### Trecho citado
·····

É
cedo, são seis da manhã e estou atrasado a caminho para o aeroporto. As viagens
deixam-me sempre muito acelerado. Há todo um fascínio na ida para outro país
mesmo quando o motivo é trabalho. O fuso horário muda, as gentes mudam, o ritmo
muda. Contudo não muda da mesma maneira para todos. À minha volta há quem corra
(mais do que eu), há quem se arraste pelos acessos às portas de embarque
(afinal de contas não deixam de ser seis da manhã), há quem se descontraia, há
que se exercite, há quem já jogue um jogo qualquer na consola. O tempo, sendo comum a todos, é ao mesmo
tempo tão diferente. Para uns pode ser denso, para outros fluido, para uns
pode ser viscoso, chato e interminável, para outros é solto e rápido. No entanto, estamos todos no mesmo tempo.
Ou não estaremos? Se isso é indubitável no que diz respeito ao tempo físico, já
não o é no plano biológico (idades, origens geográficas, sexos,…) ou no plano
psicológico (tristeza, alegria, stress, tranquilidade,…) em que a vivência do
tempo é muito diferente.

·····

### Dados de origem
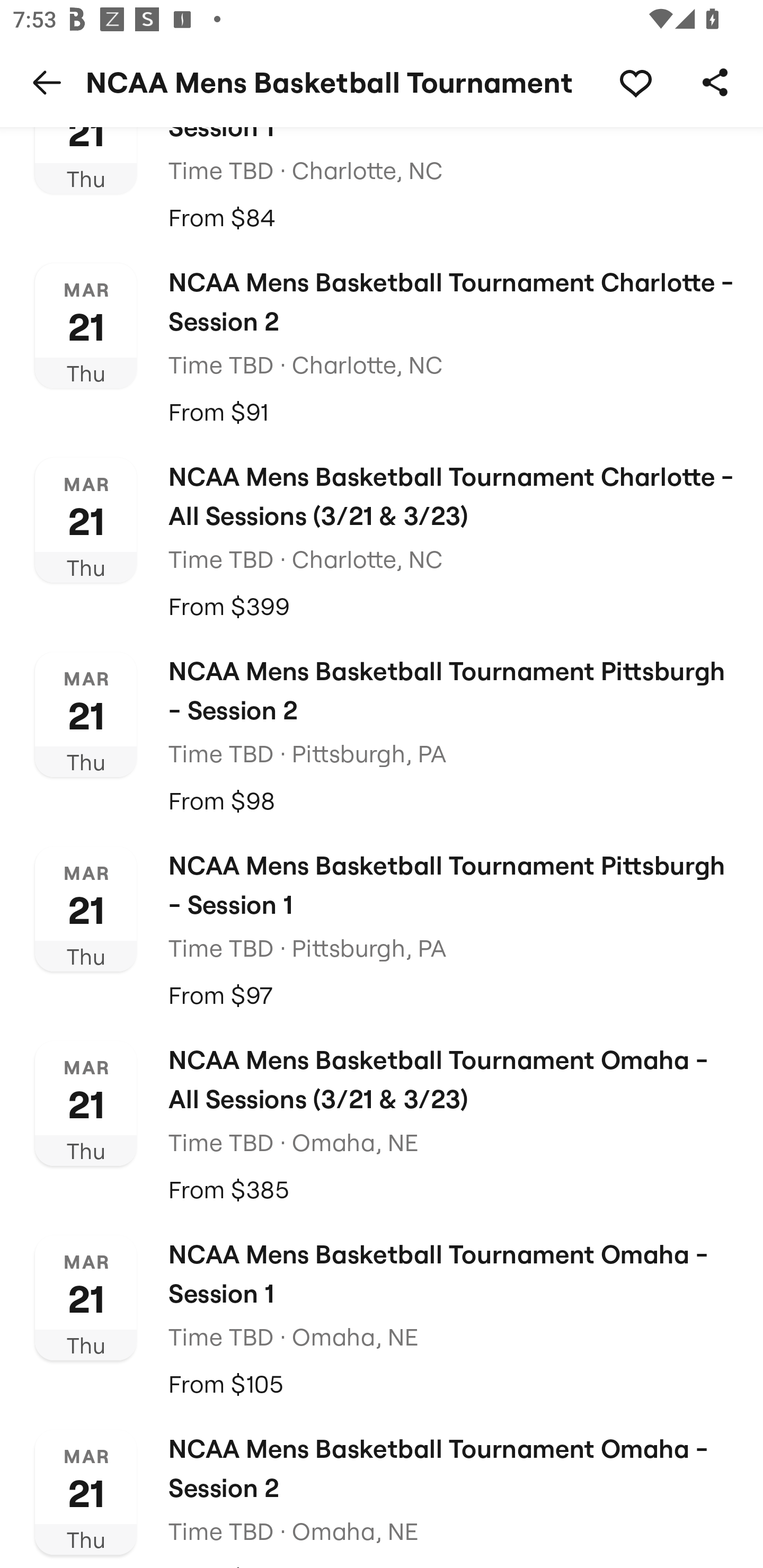
Back (47, 81)
Track this performer (635, 81)
Share this performer (715, 81)
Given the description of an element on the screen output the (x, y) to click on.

·····

### Tarefa proposta 1
Traduza para inglês esta frase do trecho citado: "O tempo, sendo comum a todos, é ao mesmo tempo tão diferente."
### Tarefa proposta 2
Copie do trecho citado a parte que começa em "Ou não estaremos?" e termina em "é muito diferente.".

### Resposta do exercício 1
Time, though common to everyone, is at the same time so different.

### Resposta do exercício 2
Ou não estaremos? Se isso é indubitável no que diz respeito ao tempo físico, já
não o é no plano biológico (idades, origens geográficas, sexos,…) ou no plano
psicológico (tristeza, alegria, stress, tranquilidade,…) em que a vivência do
tempo é muito diferente.